Obedience Foundations – Left Pivot
As a rally obedience instructor I really stress to my clients to try their best to teach a “proper” left pivot. You’re asking what is a proper left pivot? PIVOTS are PIE PLATES! Can I say that enough? PIVOTS ARE PIE PLATES! That means as the person doing the pivot you should be turning in a area that takes up a pie plate (dish/pan). The proper pivot should have the dog pivoting on their front legs and pretty much not moving their front feet. The back end should move to the right as you turn left. The biggest “issue” that most dogs have with this turn is that they have no clue that they can control their back legs. What most dogs do that have not been taught with the pivot broken down is then kind of circle back into place. It sort of looks like a finish. It is not pretty, not totally correct.

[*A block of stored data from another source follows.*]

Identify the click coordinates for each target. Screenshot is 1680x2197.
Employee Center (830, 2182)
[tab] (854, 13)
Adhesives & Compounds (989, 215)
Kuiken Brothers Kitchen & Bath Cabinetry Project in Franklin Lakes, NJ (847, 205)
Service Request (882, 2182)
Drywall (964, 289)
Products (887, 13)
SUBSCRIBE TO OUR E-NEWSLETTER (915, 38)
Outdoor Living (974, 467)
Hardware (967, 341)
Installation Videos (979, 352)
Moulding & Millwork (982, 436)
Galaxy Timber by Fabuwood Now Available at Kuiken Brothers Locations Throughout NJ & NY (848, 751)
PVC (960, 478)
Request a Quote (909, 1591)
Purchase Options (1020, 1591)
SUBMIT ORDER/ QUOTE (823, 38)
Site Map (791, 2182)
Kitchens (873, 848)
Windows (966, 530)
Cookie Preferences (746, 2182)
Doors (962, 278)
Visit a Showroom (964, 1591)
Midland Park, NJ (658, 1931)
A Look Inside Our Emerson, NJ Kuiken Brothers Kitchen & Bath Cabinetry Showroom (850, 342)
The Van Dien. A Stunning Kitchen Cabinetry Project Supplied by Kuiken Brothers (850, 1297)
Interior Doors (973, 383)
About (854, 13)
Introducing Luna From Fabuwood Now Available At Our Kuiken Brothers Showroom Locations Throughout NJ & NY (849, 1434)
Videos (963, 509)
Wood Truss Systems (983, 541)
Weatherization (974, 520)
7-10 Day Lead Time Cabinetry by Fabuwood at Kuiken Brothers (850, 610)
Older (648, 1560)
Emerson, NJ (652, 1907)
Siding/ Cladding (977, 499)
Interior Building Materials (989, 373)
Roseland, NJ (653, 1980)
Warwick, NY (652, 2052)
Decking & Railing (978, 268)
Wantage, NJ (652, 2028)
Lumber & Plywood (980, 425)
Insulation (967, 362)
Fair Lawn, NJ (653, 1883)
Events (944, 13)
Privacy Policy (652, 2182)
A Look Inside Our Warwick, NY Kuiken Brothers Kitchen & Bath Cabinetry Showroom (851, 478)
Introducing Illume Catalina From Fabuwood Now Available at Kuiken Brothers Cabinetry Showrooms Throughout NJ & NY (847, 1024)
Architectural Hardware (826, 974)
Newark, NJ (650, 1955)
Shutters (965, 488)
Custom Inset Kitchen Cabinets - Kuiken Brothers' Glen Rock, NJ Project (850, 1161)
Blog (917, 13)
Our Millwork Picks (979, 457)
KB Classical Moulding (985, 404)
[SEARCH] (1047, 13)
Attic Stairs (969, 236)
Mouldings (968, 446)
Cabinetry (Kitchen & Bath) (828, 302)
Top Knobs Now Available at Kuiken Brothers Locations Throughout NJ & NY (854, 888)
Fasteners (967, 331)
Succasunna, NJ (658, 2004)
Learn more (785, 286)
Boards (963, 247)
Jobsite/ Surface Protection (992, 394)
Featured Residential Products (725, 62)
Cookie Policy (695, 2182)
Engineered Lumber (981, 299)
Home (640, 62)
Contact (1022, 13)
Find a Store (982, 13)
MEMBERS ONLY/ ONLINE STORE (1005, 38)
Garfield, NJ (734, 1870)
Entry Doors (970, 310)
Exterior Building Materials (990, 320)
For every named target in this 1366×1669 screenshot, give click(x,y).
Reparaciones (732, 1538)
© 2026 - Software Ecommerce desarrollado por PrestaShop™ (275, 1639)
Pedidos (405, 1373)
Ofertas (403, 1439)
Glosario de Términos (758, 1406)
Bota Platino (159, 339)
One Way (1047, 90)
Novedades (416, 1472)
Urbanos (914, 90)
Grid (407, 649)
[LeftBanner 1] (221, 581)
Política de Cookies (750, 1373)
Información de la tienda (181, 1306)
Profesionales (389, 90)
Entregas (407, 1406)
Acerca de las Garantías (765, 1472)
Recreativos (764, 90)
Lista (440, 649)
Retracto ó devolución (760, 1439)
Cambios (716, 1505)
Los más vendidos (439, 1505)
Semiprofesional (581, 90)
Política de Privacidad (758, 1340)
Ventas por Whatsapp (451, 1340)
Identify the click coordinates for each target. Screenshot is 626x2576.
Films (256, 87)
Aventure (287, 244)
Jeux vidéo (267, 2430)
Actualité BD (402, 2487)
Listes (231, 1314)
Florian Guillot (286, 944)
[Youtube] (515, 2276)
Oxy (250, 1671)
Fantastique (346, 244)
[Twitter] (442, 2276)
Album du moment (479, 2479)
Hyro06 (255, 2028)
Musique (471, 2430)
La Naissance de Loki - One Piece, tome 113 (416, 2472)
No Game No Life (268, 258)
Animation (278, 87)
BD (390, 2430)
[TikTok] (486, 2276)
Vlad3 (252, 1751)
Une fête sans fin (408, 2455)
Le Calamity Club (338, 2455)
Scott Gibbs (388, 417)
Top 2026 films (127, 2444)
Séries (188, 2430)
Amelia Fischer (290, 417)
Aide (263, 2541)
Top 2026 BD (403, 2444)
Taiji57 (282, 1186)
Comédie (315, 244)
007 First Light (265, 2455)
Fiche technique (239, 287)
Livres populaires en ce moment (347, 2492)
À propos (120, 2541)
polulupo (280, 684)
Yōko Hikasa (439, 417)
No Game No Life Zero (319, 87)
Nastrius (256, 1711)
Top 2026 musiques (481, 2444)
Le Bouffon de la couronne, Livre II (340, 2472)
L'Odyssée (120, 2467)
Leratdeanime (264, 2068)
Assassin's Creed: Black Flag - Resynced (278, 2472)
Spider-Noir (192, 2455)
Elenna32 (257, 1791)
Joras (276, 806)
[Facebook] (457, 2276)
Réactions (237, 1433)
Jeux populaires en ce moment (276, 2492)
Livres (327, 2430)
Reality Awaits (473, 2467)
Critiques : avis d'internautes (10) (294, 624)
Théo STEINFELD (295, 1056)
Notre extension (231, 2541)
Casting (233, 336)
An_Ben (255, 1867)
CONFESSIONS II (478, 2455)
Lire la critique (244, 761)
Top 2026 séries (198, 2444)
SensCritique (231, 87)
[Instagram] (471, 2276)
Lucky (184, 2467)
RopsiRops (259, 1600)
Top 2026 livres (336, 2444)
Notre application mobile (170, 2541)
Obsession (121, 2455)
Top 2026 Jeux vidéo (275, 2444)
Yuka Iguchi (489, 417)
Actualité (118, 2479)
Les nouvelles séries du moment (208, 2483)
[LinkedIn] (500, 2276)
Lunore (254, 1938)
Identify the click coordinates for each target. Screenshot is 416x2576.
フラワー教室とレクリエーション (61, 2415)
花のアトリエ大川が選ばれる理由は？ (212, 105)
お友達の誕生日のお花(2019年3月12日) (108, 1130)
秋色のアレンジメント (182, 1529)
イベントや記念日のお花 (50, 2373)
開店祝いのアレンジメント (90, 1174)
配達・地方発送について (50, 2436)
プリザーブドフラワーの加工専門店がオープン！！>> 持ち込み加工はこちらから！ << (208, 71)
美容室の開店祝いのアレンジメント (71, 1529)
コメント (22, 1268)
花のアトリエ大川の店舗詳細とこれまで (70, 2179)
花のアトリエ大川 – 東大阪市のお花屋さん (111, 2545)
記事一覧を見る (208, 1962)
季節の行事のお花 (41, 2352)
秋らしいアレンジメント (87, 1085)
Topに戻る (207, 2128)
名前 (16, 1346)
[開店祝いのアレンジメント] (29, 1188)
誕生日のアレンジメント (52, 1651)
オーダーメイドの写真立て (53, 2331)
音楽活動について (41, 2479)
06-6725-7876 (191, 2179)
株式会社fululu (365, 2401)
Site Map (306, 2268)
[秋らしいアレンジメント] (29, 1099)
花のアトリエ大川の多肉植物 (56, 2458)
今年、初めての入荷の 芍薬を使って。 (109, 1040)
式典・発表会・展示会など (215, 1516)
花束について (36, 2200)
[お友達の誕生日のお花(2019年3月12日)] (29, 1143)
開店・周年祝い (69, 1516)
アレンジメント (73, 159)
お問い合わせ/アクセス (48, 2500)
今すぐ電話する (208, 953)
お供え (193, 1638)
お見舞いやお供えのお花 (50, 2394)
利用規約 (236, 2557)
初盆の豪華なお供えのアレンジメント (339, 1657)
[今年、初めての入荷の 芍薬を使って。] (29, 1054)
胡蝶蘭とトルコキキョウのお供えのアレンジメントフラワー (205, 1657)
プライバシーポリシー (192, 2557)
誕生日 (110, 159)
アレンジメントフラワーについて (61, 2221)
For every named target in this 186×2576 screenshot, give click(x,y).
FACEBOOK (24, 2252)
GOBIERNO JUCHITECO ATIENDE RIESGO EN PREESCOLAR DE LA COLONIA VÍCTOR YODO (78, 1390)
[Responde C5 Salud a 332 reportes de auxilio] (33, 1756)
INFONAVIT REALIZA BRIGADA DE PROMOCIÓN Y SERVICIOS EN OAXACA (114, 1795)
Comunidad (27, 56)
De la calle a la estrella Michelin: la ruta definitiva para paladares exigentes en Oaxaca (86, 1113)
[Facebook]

Now breaking down the pivot even means breaking down what behaviors you need first before trying to teach the pivot. The first thing you need is a tuck sit. What is a tuck sit (another post another video 😉 but quickly it is a sit when the dogs front feet stay in one spot and the butt moves forward towards those feet to sit. The second thing is a kick back stand. A kick back stand is once again the front fee stand still (see a pattern!) and the back legs move out into a standing position. Then the third thing is that the rear end can move with the front feet staying in the same general space. I taught this by doing the stool rear end awareness work.
Now lets put some things together. First can your dog do a tuck sit & a kick back stand in heel position? If not work on that. Use an environmental “prop” to help your dog be correct. An environmental prop is a wall, table or something that gives your dog fewer options to be wrong on position.
I like to take the two sits out of the pivot at first. I’ll add them in once the actual pivot is happening. I will put the dog into heel position standing and work the on the dog “parallel” parking behind me. I will not move my feet. I want to dog to be able to do the behavior without my movement being part of it. Usually the best way to get the parking is using a “big fat lure” (thanks Emelie Vegh Johnson). Put the lure (cookie magnet) on the dogs nose so they can nibble on it – while they are standing. Keep your upper arm attached to your body and with a wrist twist turn their head to the left, I mean really to the left. Click and treat the moment their butt moves right. Continuing doing until their are able to move their butt right all the way behind you and are facing 90 degrees left while you are still facing forward.
Now that you have the butt movement part you can actually add the last sit first. That is the “easy” sit. So from a standing position have the dog park behind you with the turning the head left, when they are back there have them sit. This should be a tuck sit so they don’t get out of position. The way you know that they have done a tuck sit is that their mouth/nose should not move much if any off the cookie magnet.
Then the final part for the dog is that you add in the first sit to stand. I actually will cue it as a stand if the dog has a nice solid kick back stand on cue. Then turn, then sit. Notice I still have not moved. I would keep working on these parts without moving until your dog is doing all 3 part smoothly on the cue of your left shoulder going backwards but your feet not moving. Now you have built in a silent double cue (and legal!) that is clear as day to your dog but won’t get you in trouble in the ring.
Now that it is all smooth and being cued off your shoulder you can add your foot work in to the behavior. Remember pivots are pie plates and you better not step off your pie plate.
Here is Miss Rizzo’s start to a pivot. She has all the parts but it is not smooth yet. Notice no cues either verbally or with my body yet.
Enjoy teaching a beautiful left pivot.